▸ What is being asked
The text below is about confusing electrical terms. List every name it says electricians of the same country use for the one quantity.

▸ Text block
:::
The result is an increase of difficulties and confusions, not only for persons not thoroughly initiated into these notions, but also for adepts, even, in this new branch of the engineer's art. The effects of such confusion make themselves still further felt in the reading of foreign publications. Thus, for example, in Germany that part of a dynamo electric machine that is called in France the induit (armature) is sometimes styled anker, and more rarely armatur. The north pole of a freely suspended magnetized needle is the one that points toward the geographical north of the earth. In France, and by some English authors, this pole is called the south one. Among electricians of the same country, what by one is called electro-motive force is by another styled difference of potential, by a third tension, and even difference of tension.
Our confrere Ruhlmann, of the Elektrotechnische Zeitschrift, gives a still more remarkable example yet of such confusion. The word polarization, borrowed from optics, where it has an unequivocal sense, serves likewise to designate the development of the counter electro-motive force of galvanic elements, and also that essentially different condition of badly conducting substances that is brought about by the simultaneous influence of quantities of opposite electricity.
In Germany, the word induction, coupled with the word wire, for example, according to the formation of compound words in that language, may also have a double meaning, and it is by the sense alone of the phrase that we learn whether we have to do with an induced wire or an inducting one. The examples might be multiplied.
:::
▸ Supplied entries
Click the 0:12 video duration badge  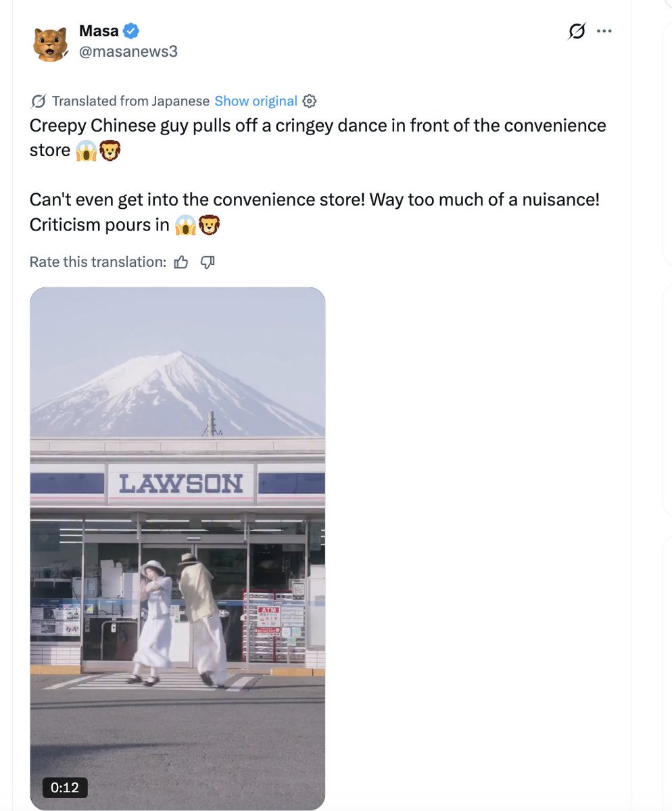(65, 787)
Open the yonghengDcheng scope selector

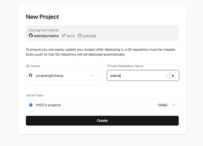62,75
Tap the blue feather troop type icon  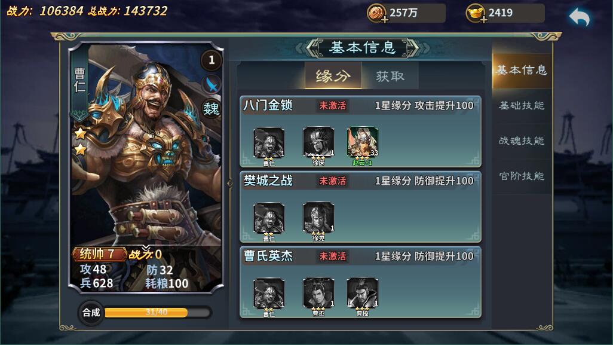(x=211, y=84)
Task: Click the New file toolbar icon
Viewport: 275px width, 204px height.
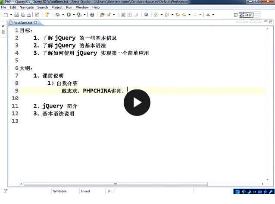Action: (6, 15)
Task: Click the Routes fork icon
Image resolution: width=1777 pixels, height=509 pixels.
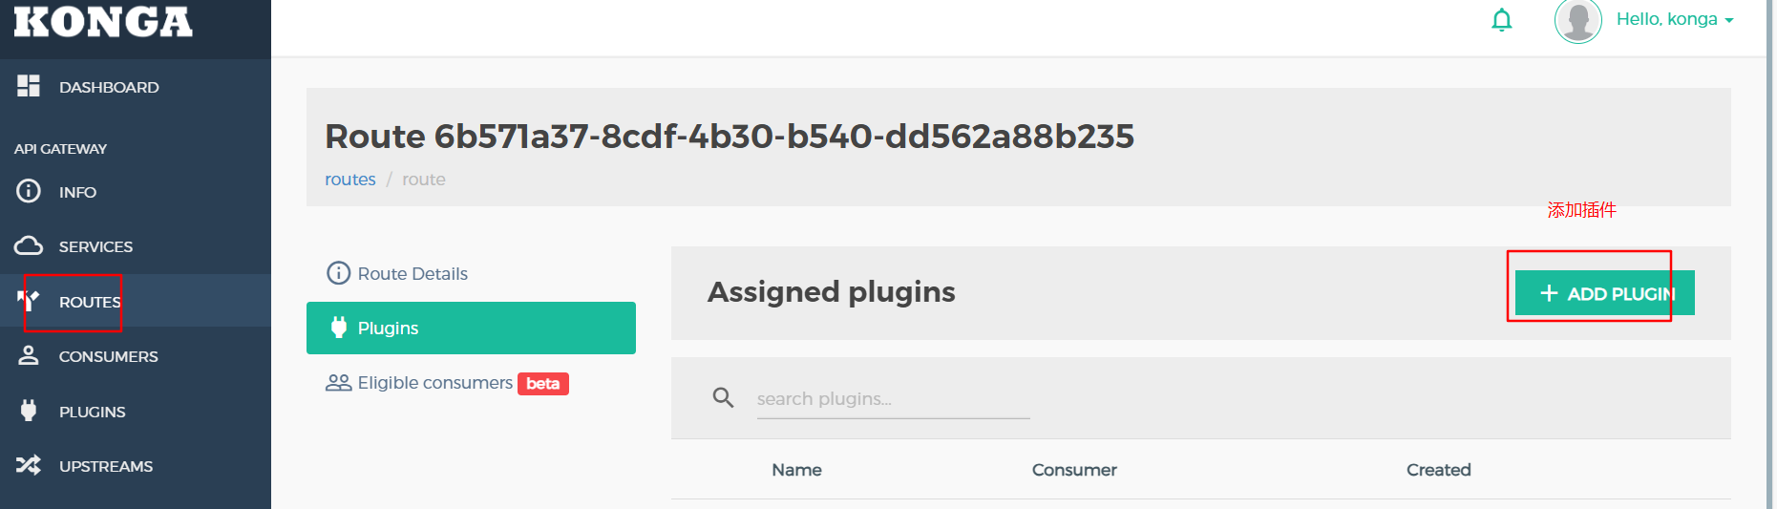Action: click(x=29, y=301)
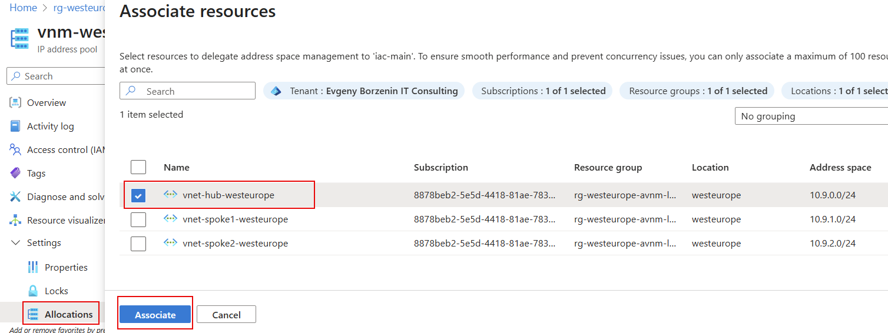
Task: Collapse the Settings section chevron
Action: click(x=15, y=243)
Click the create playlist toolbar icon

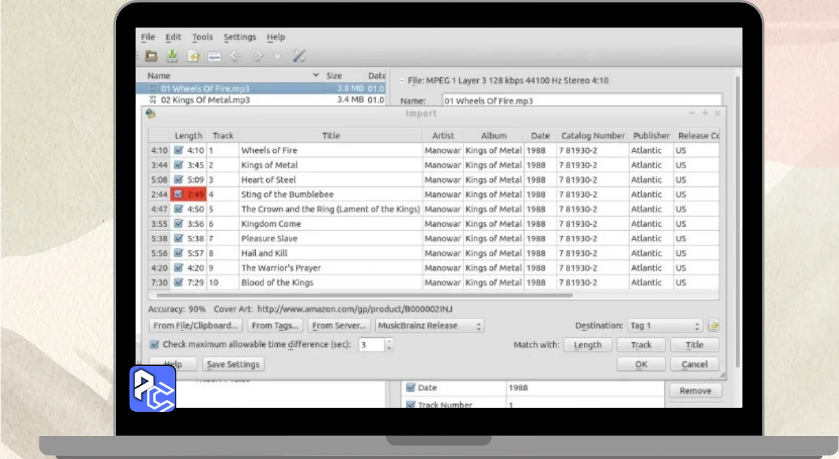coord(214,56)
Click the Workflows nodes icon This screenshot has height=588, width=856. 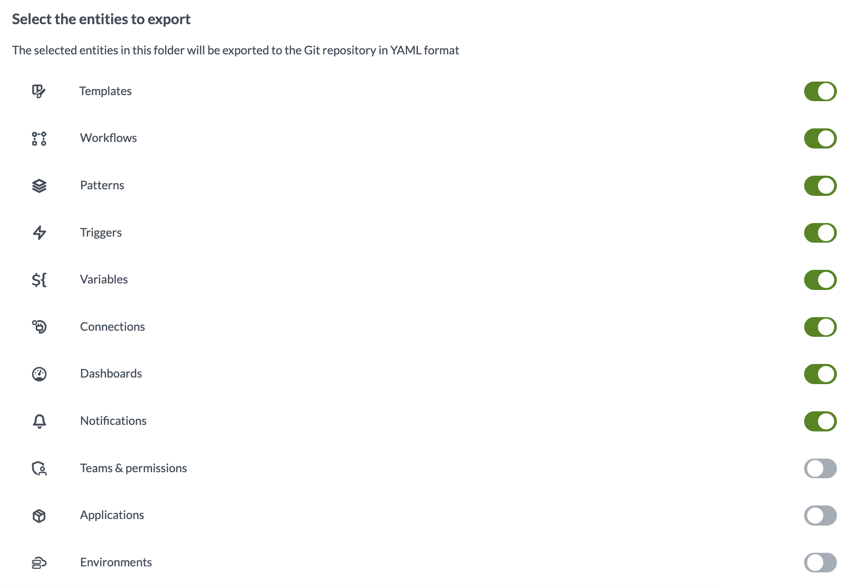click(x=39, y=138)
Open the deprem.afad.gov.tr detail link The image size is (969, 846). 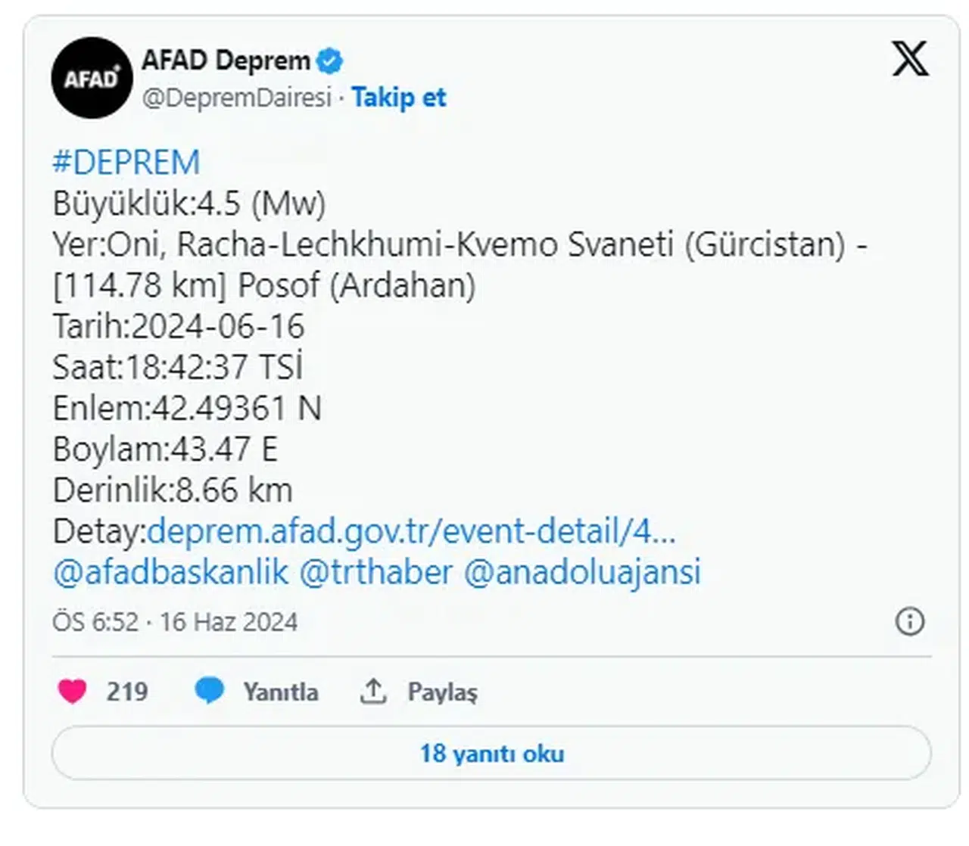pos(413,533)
:::
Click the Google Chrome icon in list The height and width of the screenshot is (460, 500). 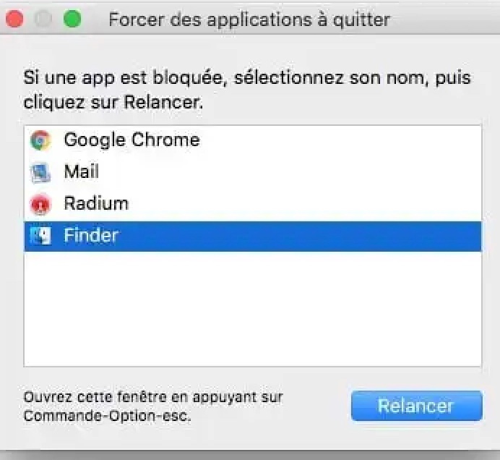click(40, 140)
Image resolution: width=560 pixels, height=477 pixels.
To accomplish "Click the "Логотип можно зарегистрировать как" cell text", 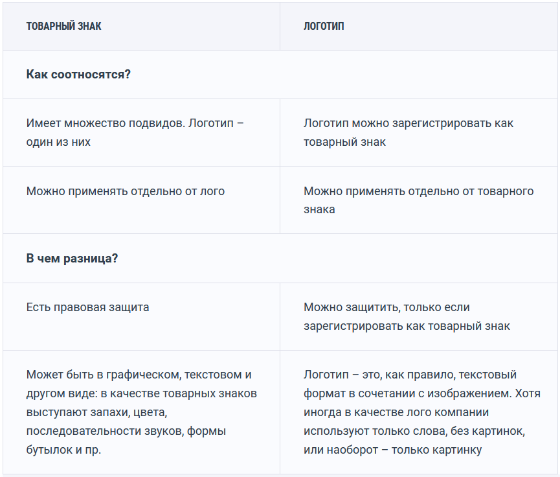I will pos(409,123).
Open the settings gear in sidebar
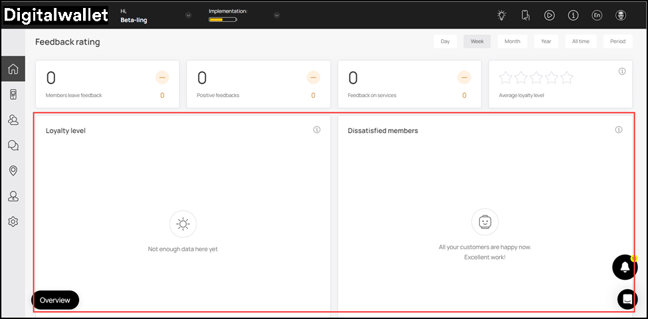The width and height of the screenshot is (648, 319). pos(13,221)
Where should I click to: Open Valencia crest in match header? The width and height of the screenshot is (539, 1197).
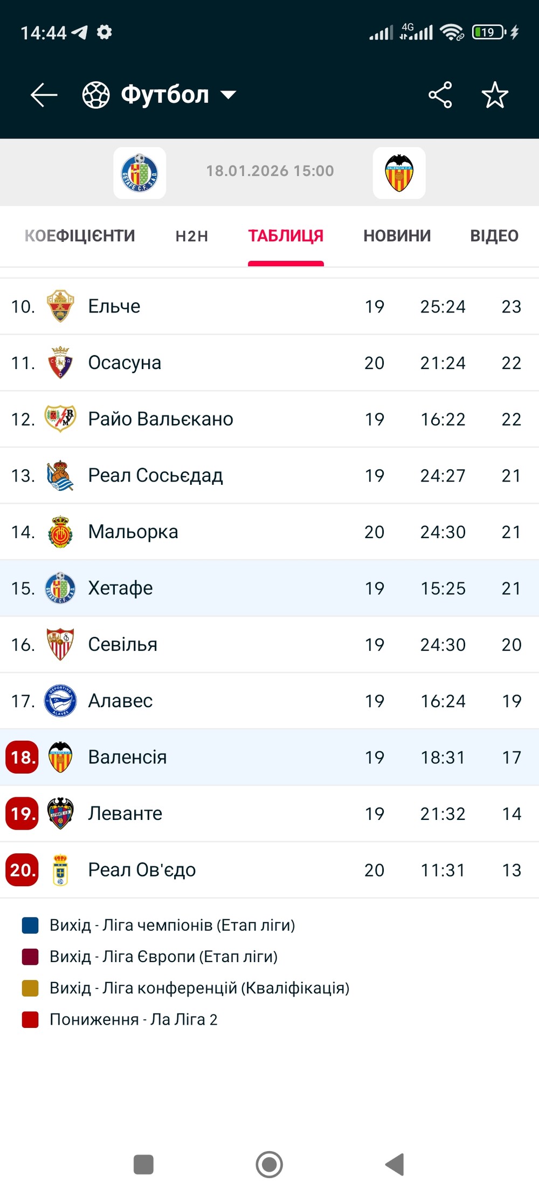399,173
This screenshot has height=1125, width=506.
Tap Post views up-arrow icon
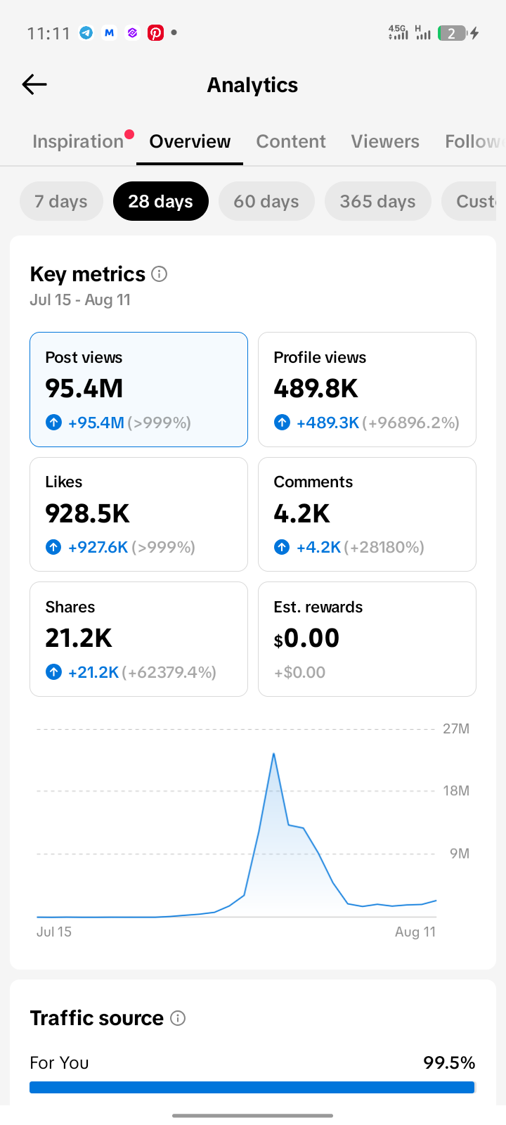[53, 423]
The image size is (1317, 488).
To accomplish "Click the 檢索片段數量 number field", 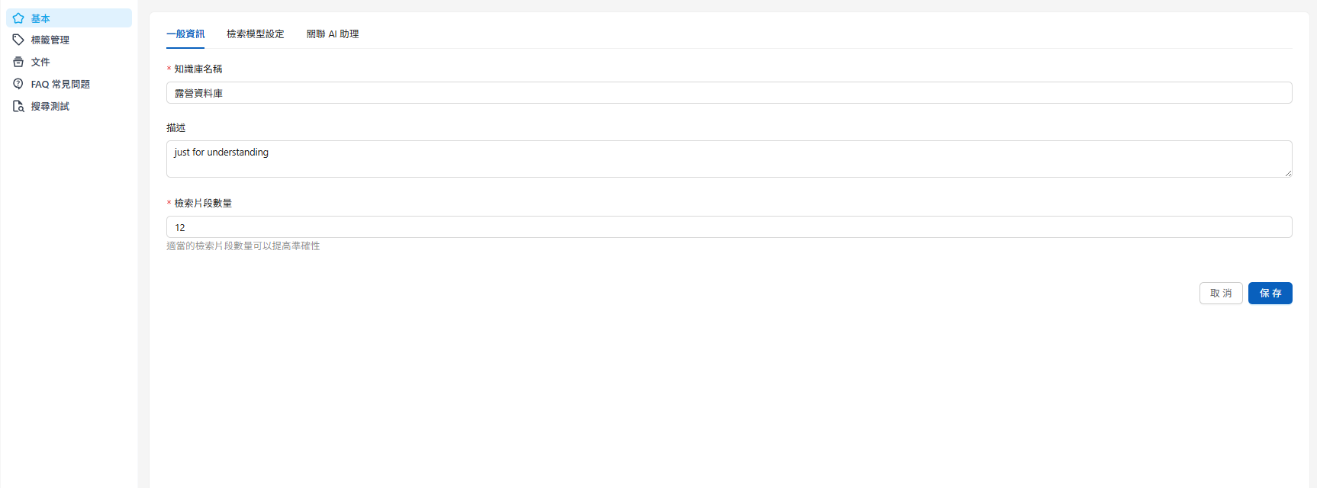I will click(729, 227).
:::
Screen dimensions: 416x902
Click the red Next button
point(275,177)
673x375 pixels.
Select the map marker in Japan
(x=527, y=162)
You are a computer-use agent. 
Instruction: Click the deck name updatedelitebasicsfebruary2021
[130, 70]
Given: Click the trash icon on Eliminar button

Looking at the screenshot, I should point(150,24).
:::
▸ Task result
electro-motive force, difference of potential, tension, difference of tension